Baru saja ia ingin menghabiskan waktu liburannya di kamar dengan musik dan novel. Tetapi satu panggilan penting datang. Mau ngak mau dia harus datang. Demi Maria.
Anna turun ke lantai bawah. Mencari keberadaan kakaknya tetapi tidak ada. Anna menepuk dahinya, percuma saja ia cari, kakaknya itu ada jadwal pagi di kuliahnya hari ini. Mau ngak mau Anna harus mencari angkutan umum.
10 menit kemudian Anna sudah sampai di depan rumah Juna. Menunggu Juna membuka pintu dengan gelisah.
1 menit ia berdiri di depan pintu tetapi pintu tak kunjung di buka. Ketika Anna berniat untuk mengetuknya, untung saja Juna sudah membukanya.
''Cepetan masuk Ann, dia lagi di kamar. Dari semalem dia neriakin nama lo terus. Udah gue tenangin tapi tetep ngak bisa,'' kata Juna. Anna mengangguk, tak ingin berlama-lama, ia segera menaiki tangga, lalu menatap pintu biru sebagai tujuannya. Ia membuka pintu itu. Lalu melihat Maria sedang duduk di pinggir kasur. Memeluk kakinya sambil menenggelamkan kakinya, Anna merasakan hawa takut yang di rasakan Maria.
''Kak,'' kata Anna lirih. Hatinya terenyuh juga melihat Maria seperti ini.
Maria mendongak, matanya bengkak serta berair. Anna berlari, dia mulai terisak melihat Maria. Merengkuh Maria ke dalam pelukannya. Mengelus punggungnya perlahan, menenangkan Maria.

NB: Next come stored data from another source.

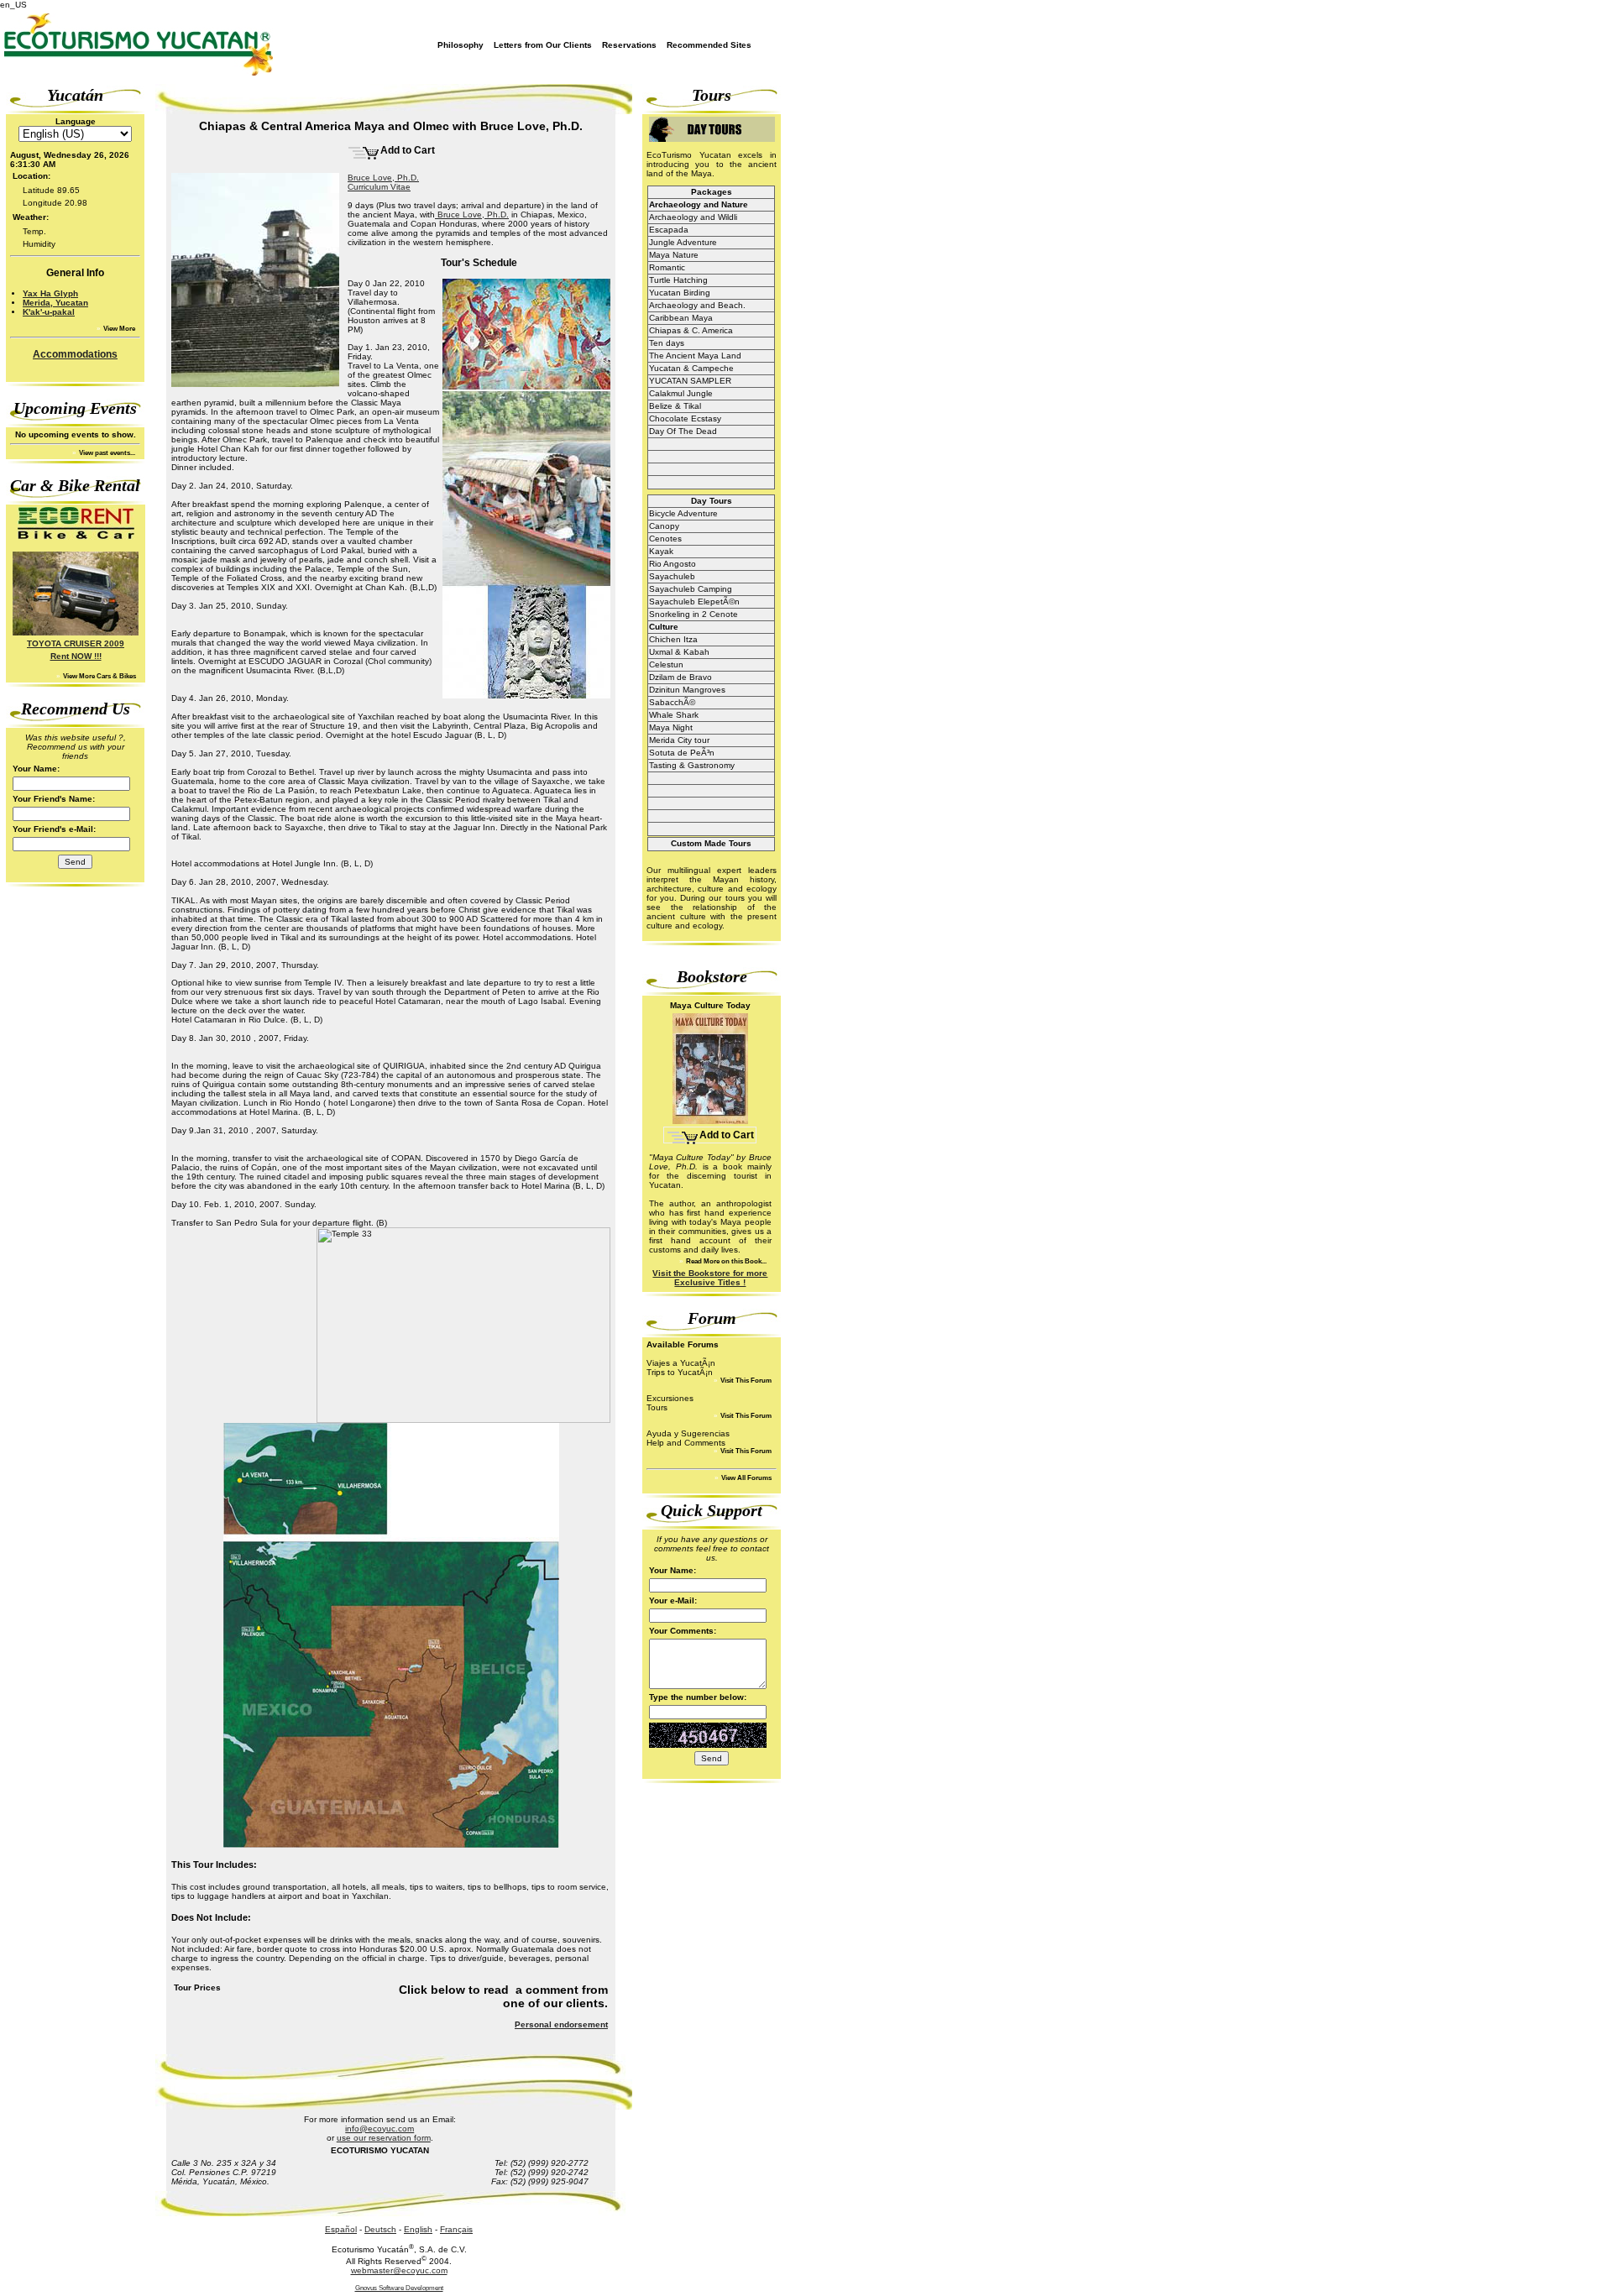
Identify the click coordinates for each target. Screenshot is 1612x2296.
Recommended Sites (709, 45)
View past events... (106, 453)
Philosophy (460, 45)
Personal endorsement (561, 2024)
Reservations (629, 45)
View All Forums (745, 1478)
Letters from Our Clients (543, 45)
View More (118, 328)
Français (456, 2229)
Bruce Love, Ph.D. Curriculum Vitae (383, 182)
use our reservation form (384, 2137)
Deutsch (380, 2229)
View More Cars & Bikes (98, 676)
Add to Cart (407, 150)
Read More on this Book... (725, 1261)
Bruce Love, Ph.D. (472, 214)
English (418, 2229)
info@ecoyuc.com (379, 2128)
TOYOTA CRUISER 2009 (75, 643)
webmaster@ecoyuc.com (399, 2270)
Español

Maria kembali menangis, terisak dalam pelukan Anna. Mencekram kuat bahu Anna. Anna memang merasakan sakitnya, tetapi ia yakin, kalau rasa sakit Maria lebih besaf dari rasa sakitnya.
''Ann, a-a-aku ta-kut,'' kata Maria dalam isaknya. Anna semakin prihatin. Anna mengeratkan pelukannya.
''Kak, kakak ngak boleh takut, ada aku di sini kok. Kakak jangan takut yah,'' ucap Anna menenangkan.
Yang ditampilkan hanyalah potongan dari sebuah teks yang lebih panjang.